[Start of section]

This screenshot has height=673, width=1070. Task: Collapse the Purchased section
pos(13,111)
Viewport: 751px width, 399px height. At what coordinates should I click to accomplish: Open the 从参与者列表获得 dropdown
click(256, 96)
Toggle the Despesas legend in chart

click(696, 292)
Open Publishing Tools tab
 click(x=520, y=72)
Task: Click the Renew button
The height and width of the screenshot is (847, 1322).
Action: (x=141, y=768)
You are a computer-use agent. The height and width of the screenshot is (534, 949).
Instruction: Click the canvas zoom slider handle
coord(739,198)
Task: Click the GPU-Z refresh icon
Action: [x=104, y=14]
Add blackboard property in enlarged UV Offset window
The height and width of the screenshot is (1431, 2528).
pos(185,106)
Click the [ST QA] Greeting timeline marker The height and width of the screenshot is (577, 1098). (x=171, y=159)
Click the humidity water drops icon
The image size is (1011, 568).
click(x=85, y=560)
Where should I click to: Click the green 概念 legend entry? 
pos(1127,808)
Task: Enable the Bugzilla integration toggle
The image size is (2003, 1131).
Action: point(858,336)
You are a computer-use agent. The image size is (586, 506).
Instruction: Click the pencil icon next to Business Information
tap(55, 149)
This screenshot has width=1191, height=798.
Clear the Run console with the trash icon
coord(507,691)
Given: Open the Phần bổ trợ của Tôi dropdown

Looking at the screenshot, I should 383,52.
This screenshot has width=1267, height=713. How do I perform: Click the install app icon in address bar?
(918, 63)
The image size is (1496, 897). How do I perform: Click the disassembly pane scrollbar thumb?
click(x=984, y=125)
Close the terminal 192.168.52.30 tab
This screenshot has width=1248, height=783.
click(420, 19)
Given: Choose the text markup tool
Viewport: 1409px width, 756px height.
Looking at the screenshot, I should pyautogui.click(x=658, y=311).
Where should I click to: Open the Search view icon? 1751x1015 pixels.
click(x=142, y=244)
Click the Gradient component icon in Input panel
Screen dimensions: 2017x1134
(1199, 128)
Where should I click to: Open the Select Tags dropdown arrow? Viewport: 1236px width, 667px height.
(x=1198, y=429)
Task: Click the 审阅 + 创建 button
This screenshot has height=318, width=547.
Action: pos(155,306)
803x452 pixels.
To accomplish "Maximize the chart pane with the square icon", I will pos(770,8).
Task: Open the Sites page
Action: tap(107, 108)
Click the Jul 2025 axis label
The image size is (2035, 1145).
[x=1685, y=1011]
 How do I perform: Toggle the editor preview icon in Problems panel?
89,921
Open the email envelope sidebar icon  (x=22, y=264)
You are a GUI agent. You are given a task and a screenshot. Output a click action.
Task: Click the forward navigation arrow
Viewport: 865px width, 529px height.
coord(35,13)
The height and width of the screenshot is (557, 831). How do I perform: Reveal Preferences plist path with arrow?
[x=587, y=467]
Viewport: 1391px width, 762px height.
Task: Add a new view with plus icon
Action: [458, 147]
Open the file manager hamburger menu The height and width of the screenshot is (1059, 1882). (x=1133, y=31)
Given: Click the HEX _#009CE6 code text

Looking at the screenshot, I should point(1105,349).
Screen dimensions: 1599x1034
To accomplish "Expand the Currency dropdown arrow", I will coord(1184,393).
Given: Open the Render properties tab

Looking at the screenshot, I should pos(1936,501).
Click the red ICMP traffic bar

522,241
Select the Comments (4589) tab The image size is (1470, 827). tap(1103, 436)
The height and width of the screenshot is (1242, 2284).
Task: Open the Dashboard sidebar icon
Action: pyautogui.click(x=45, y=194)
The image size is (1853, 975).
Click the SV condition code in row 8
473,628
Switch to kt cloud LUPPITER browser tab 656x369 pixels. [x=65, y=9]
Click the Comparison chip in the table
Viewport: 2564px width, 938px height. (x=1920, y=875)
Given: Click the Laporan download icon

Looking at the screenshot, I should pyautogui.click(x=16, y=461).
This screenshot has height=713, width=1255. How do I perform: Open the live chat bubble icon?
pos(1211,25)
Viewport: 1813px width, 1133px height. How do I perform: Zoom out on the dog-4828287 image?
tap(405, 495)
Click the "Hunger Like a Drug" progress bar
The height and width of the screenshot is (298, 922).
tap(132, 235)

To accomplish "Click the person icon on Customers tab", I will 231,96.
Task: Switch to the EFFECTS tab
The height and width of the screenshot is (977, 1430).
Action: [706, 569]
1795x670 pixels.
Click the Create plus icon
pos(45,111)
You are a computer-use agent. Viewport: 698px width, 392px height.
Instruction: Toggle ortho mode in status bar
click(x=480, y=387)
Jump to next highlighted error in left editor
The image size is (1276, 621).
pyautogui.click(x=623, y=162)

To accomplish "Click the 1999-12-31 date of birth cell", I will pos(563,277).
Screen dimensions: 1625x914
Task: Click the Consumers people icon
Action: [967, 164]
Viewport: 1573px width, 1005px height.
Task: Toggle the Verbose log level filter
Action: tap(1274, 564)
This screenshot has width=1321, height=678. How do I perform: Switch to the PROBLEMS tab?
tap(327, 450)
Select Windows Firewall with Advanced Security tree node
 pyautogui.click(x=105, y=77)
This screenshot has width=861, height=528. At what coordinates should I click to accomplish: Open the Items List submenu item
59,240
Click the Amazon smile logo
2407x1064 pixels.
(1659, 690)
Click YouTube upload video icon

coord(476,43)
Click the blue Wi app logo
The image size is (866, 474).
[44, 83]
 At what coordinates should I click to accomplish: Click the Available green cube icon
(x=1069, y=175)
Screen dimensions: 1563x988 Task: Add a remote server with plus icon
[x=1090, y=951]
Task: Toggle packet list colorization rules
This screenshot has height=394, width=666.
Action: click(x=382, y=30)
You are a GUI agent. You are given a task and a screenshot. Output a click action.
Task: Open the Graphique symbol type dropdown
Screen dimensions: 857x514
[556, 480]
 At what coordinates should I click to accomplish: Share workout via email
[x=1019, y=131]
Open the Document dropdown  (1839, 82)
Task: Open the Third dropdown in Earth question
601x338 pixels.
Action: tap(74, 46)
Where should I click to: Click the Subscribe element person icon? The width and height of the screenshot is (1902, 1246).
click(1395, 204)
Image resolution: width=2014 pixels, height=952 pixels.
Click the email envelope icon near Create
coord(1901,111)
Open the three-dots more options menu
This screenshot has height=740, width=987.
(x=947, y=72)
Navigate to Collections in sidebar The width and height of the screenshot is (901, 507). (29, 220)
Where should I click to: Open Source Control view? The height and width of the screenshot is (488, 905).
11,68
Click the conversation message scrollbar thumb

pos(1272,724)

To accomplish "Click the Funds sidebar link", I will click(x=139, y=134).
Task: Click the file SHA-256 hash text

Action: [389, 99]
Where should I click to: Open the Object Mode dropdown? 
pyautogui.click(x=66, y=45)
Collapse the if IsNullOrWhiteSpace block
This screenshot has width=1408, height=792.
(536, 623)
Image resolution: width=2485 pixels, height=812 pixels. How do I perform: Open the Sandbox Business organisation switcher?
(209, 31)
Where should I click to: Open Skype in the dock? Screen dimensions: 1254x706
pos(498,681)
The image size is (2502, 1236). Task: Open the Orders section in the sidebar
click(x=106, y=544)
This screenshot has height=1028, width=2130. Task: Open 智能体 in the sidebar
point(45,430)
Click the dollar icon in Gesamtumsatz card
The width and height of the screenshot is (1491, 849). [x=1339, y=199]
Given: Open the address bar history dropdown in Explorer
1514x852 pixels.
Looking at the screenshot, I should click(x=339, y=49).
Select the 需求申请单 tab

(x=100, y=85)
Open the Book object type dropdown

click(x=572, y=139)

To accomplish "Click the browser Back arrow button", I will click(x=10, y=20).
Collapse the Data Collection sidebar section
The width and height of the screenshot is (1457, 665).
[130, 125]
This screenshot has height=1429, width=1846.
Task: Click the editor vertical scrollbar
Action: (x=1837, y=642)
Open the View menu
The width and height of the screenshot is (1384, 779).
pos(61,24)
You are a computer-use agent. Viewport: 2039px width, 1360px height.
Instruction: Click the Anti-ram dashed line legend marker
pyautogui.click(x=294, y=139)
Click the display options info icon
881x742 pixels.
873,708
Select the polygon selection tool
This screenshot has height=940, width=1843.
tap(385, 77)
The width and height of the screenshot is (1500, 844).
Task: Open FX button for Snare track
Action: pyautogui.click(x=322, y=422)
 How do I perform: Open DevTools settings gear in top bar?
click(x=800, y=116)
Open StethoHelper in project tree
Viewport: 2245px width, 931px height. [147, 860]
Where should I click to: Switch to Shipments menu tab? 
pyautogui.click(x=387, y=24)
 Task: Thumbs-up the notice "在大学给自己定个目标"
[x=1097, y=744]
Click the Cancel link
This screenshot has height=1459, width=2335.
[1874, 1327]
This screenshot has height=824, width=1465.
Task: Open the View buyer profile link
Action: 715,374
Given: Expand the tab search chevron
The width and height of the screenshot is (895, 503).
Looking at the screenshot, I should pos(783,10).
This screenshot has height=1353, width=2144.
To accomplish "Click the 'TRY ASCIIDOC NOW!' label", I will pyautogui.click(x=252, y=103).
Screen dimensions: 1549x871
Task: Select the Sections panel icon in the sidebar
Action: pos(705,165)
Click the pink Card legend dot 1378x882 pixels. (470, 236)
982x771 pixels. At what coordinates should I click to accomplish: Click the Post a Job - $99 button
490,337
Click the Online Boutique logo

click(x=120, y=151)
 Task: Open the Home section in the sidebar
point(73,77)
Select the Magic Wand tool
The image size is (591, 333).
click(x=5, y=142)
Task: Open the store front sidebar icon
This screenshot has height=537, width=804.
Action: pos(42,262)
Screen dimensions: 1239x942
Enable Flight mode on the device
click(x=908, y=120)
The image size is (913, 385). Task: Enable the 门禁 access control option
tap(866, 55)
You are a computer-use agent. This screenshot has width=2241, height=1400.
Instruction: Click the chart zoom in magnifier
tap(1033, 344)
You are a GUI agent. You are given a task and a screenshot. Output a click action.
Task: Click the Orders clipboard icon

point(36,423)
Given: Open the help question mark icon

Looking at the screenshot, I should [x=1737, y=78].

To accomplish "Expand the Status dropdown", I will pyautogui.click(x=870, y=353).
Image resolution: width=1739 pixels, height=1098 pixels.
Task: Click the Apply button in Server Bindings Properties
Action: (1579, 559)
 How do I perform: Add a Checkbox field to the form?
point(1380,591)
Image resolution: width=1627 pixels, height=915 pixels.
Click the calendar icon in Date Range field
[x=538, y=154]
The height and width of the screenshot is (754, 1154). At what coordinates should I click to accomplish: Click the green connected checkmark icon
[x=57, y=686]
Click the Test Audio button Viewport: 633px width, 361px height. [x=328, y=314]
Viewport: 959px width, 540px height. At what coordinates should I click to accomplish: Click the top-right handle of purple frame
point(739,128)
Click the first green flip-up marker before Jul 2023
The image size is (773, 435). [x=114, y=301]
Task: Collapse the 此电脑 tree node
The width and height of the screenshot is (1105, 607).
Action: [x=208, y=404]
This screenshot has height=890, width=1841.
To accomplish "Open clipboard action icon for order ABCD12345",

[End of section]

Copy all lines from the material that contain "agent".

■ Result:
You are a computer-use agent. The height and width of the screenshot is (534, 949).
You are a computer-use agent. The image size is (586, 506).
You are a GUI agent. You are given a task and a screenshot. Output a click action.
You are a computer-use agent. Viewport: 698px width, 392px height.
You are a GUI agent. You are given a task and a screenshot. Output a click action.
You are a computer-use agent. Viewport: 2039px width, 1360px height.
You are a computer-use agent. This screenshot has width=2241, height=1400.
You are a GUI agent. You are given a task and a screenshot. Output a click action.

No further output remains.